The 6-axis robot is a mature, stable product, the primary R&D costs of which have been well absorbed by the manufacturers and early adopters. Painting and coating robots are now positioned to help general industrial users increase competitiveness, product quality and workman safety, all while reducing the environmental impact associated with spraying many coating materials.
This article will help answer:
- What is a painting and coating robot?
- Is your factory a good candidate for robotic paint automation?
- If so, what advantages will automation bring to your operation?
What is a painting and coating robot?
“Painting Robot” is an industry term for a robot that has two major differences from all other standard industrial robots:
1) Explosion proof arms. Paint robots are built with explosion proof robot arms, meaning that they are manufactured in such a way that they can safely spray coatings that create combustible gasses. Usually these coatings are solvent based paints which, when applied, create an environment that must be monitored for fire safety.
There are several ways robot and applicator manufacturers maintain spark proof integrity in the spray environment. Positive pressure and intrinsically safe electronics are the two most common.
Terms such as ‘explosion proof’ can be a little startling to a paint robot novice. But, as an example of how safe automated paint systems are, all production model cars are painted with robotic automation!
For more specific information defining explosion proof environments see National Fire Protection Association code NFPA 33.
2) Self-contained paint systems. When paint robots were first designed, they only had one function – to work safely in a volatile environment. As acceptance and use expanded, painting robots grew into a unique subset of industrial robots, not just a traditional robot with explosion proof options. Painting robots now have the ability to control all aspects of spray parameters. Fan air, atomization air, fluid flow, voltage, etc, can all be controlled by the robot control system.
Is your factory a good candidate for robotic paint automation?
= = = =
# [Work task A]
Answer these from the painting robot article:
(i) Which two methods are named as the most common ways to maintain spark proof integrity in the spray environment?
(ii) Which code does the article point to for defining explosion proof environments?
(iii) What type of coatings are usually the ones that create combustible gasses?
# [Work task B]
Write the next part of the painting robot article, picking up after its final heading, "Is your factory a good candidate for robotic paint automation?"
= = = =
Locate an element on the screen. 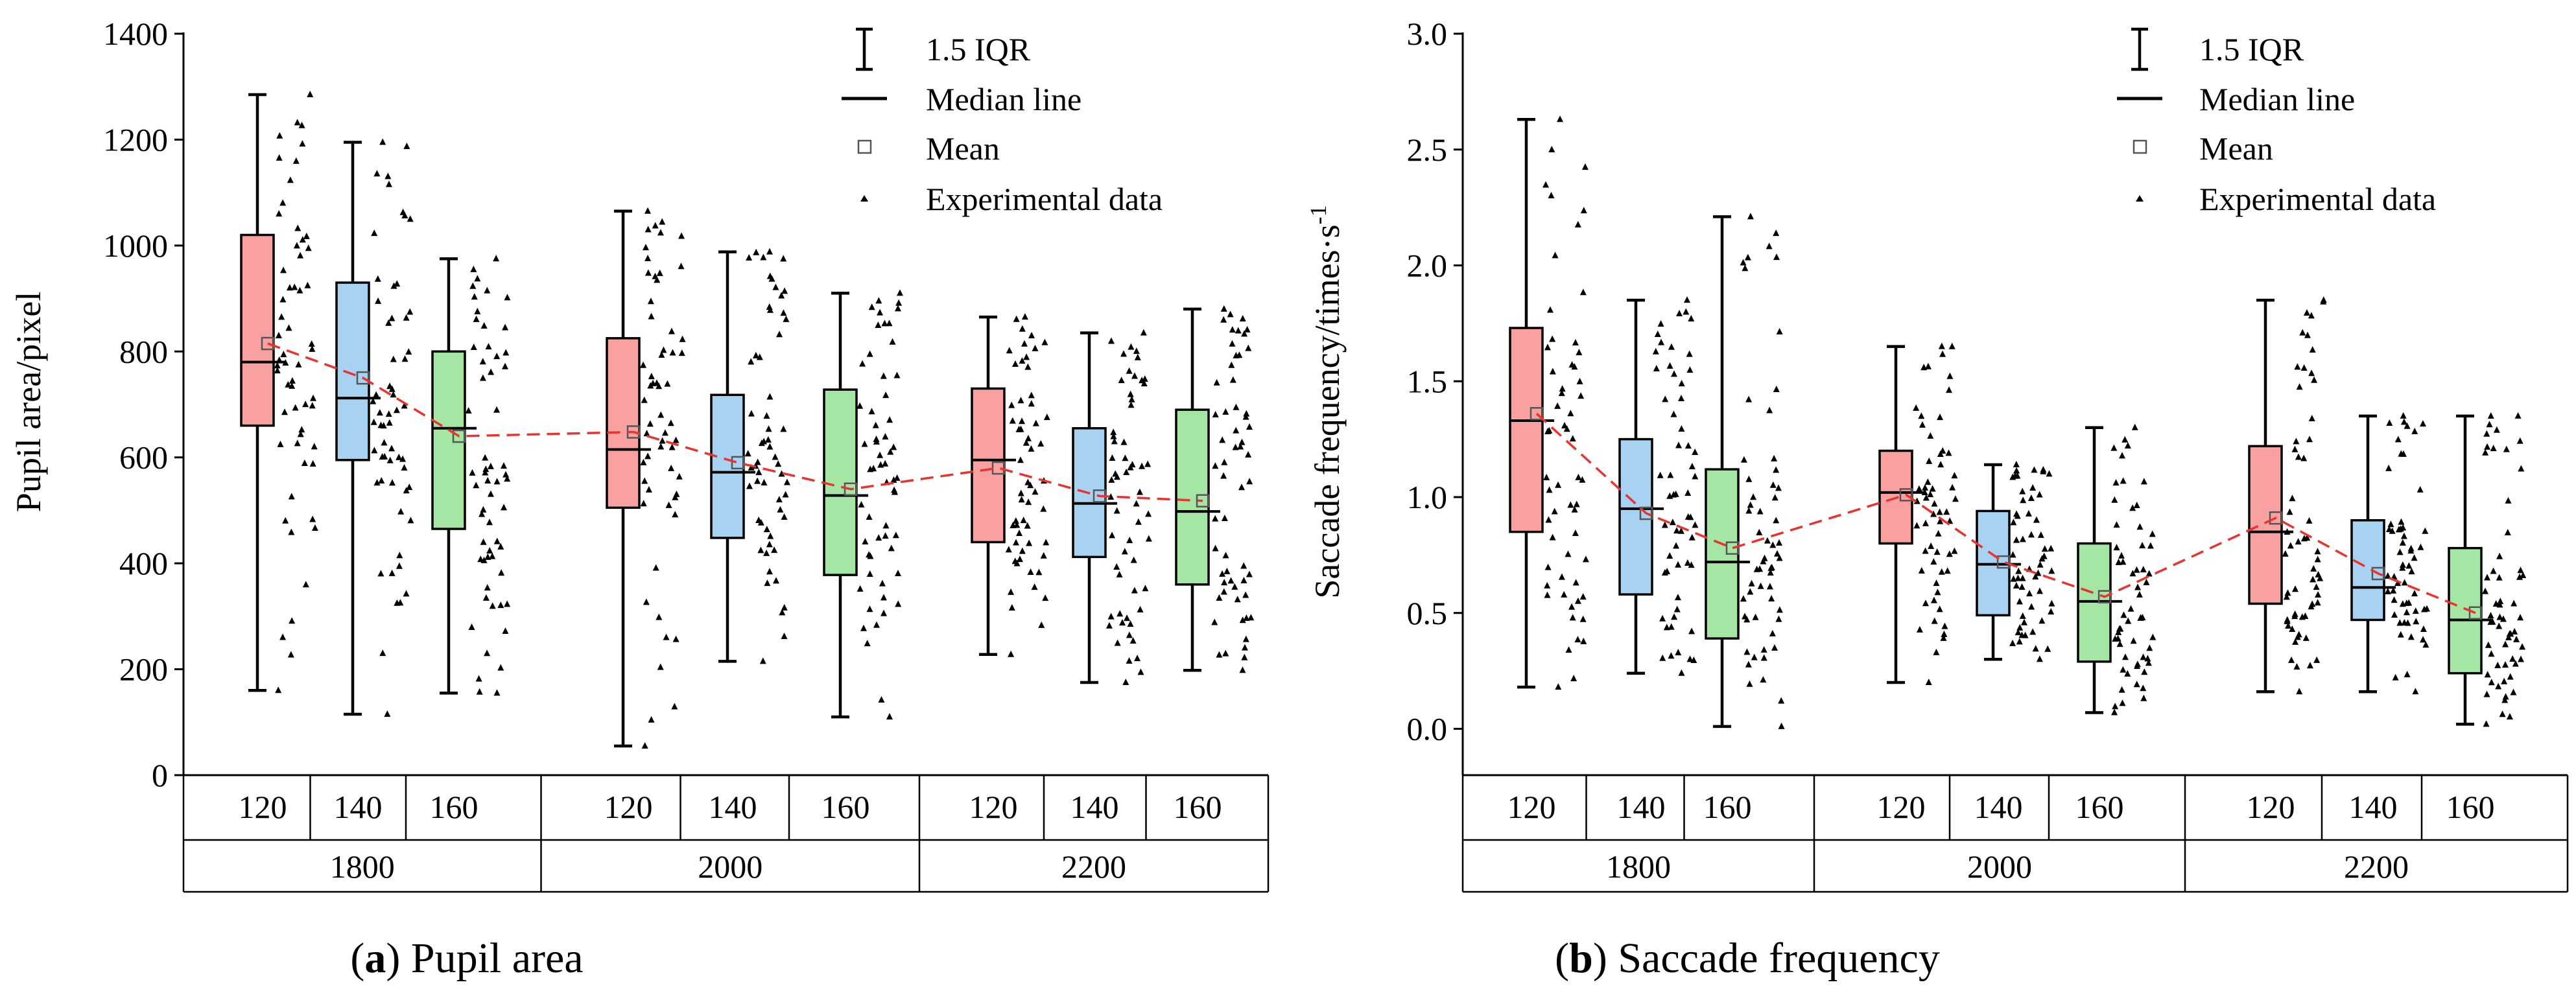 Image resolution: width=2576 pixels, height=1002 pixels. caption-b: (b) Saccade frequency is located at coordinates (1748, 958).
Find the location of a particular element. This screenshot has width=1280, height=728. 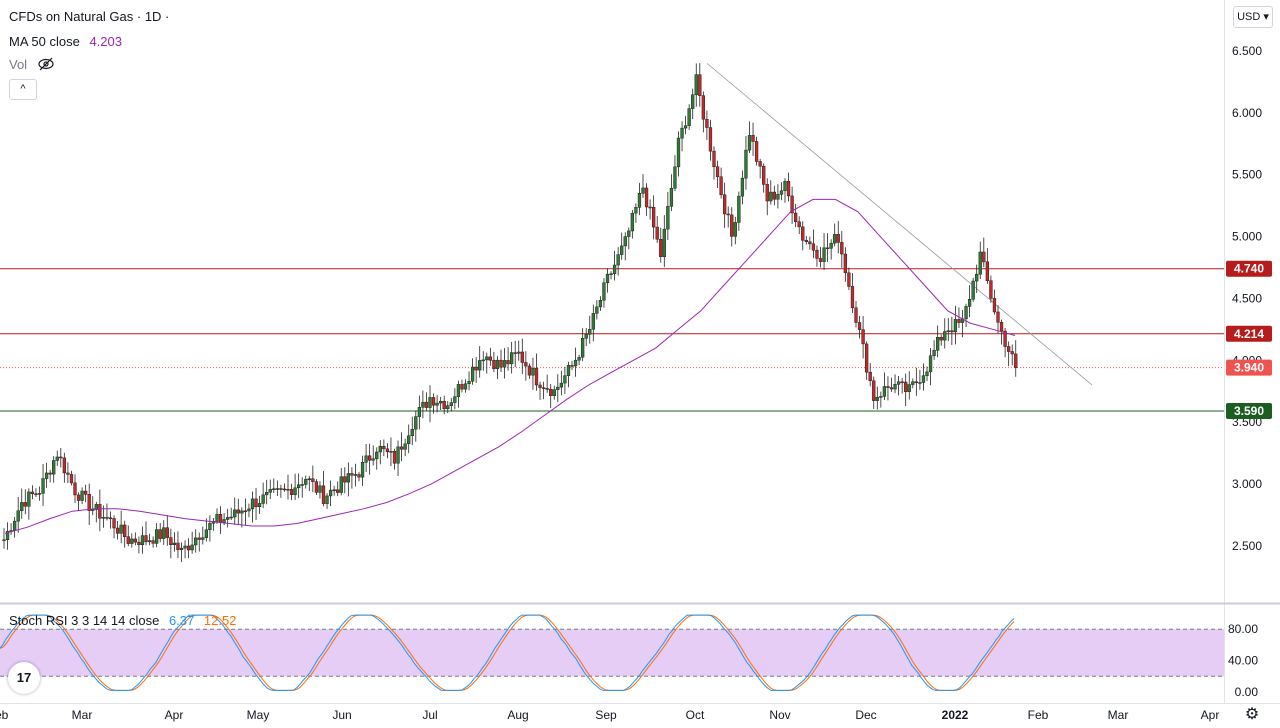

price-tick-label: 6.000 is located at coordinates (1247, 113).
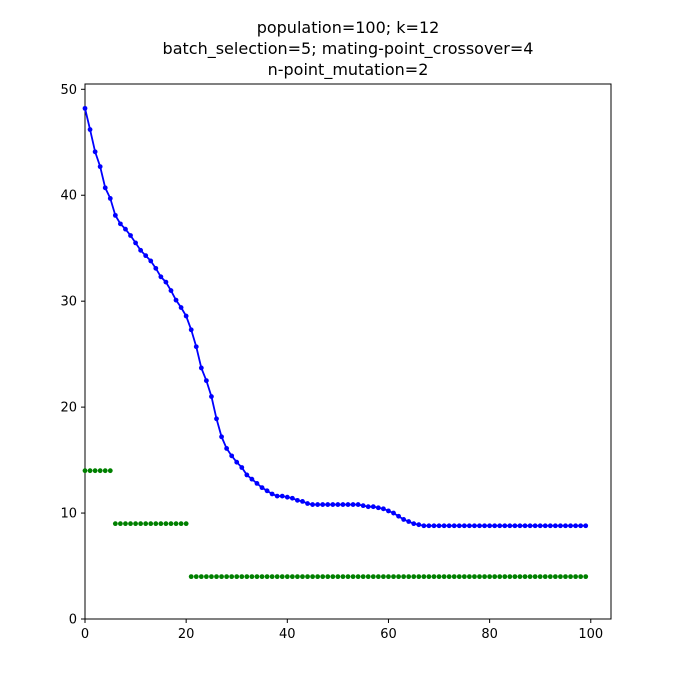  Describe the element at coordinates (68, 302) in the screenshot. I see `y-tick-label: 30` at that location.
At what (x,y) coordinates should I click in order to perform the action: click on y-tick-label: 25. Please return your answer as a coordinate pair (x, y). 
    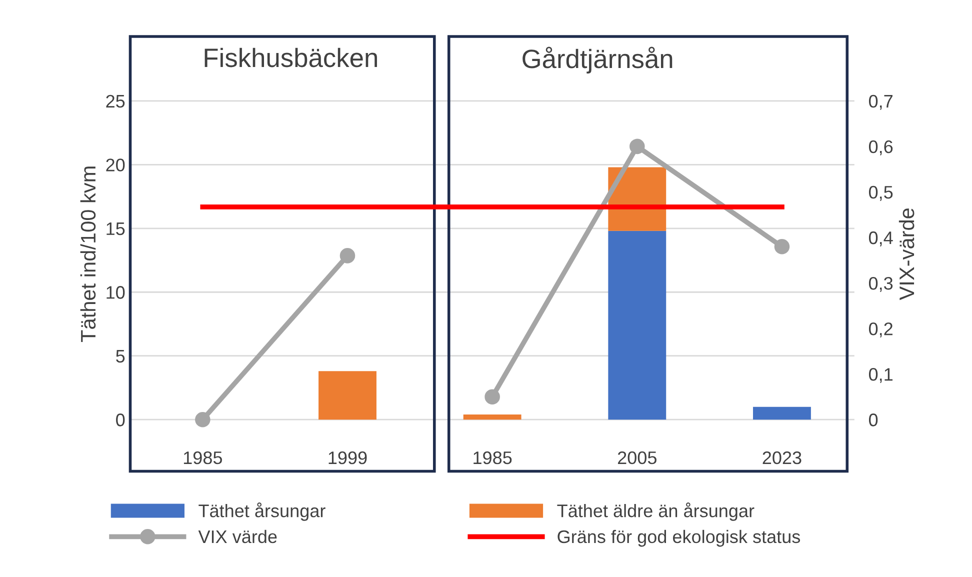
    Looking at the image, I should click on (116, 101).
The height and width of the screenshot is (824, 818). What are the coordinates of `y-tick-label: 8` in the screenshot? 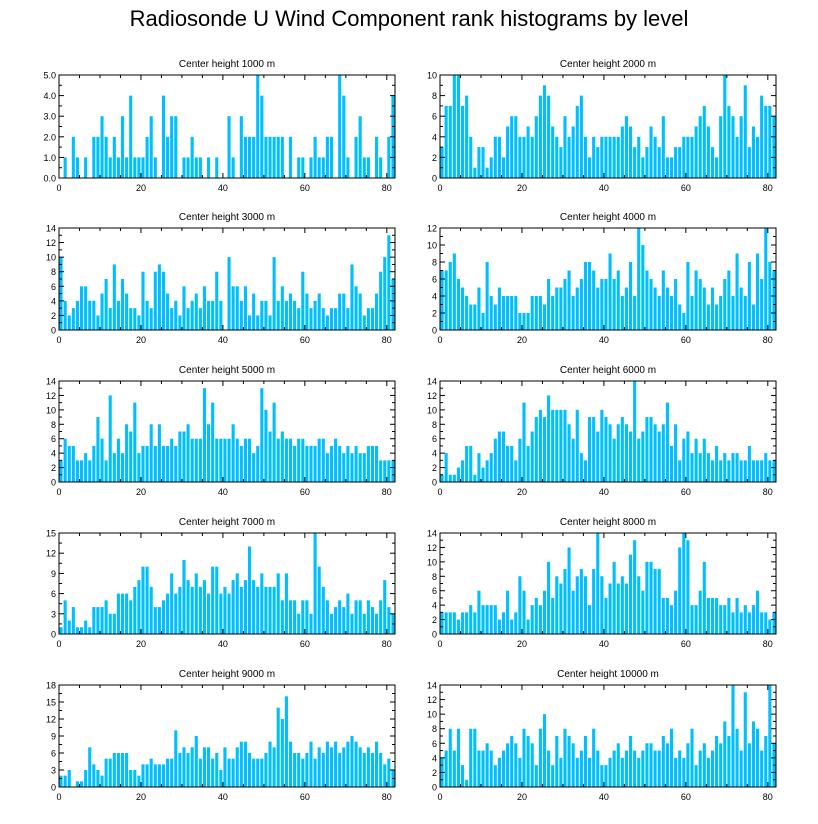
= = = =
# [Your response A]
(i) Positive pressure and intrinsically safe electronics.
(ii) National Fire Protection Association code NFPA 33.
(iii) Solvent based paints.

# [Your response B]
There are several limiting factors to robotic painting:
- Part presentation
- Amount of dissimilar parts
- Size and shape of the parts
Part presentation: Robotic coating does not require the highly accurate part presentation as more technical robotic applications such as arc welding and machining. Painting applicators usually require a tip to part distance of 10 to 14 inches. The more accurately a production conveyance presents a part to the robot, the more benefit of quality and material savings can be achieved. An industry standard request of part presentation can be assumed at 0.25 to 0.5 inches. The importance of tolerance will vary depending on the quality of finish required and cost of coating (material savings). For most standard applications a simple two hook part placement versus a single point hook provides enough stability to make robotic paint automation accurate and affordable.
Amount of dissimilar parts: Robots are very effective in a variety of painting systems; from those that involve only few parts to those that involve many hundreds of different parts. The primary environment where robots are not effective is in ‘job shop’ applications. An engineered piece that will be manufactured one time and never again is not a good candidate. Parts that will be manufactured over and over, even with major time gaps (months/years) between runs can be easily coated with today’s robotic technology. The robot memory will store part specific programs indefinitely and call for them when required.
Size and shape of the parts: A good rule of thumb is that if a man can paint a part there is a robot that can reach the same area. In certain applications, however, the size or shape of part is so unique that both man and robot may struggle to reach all surface areas. Other Limiting factors include:
- Very small parts: often the work is too fine to be done by hand or robot; some other process such as dipping will be more effective.
- Very large parts: the robot will need to be moved by additional track systems and extensions to reach all areas; often not viable for a smaller industrial operation.
What advantages will automation bring to your operation?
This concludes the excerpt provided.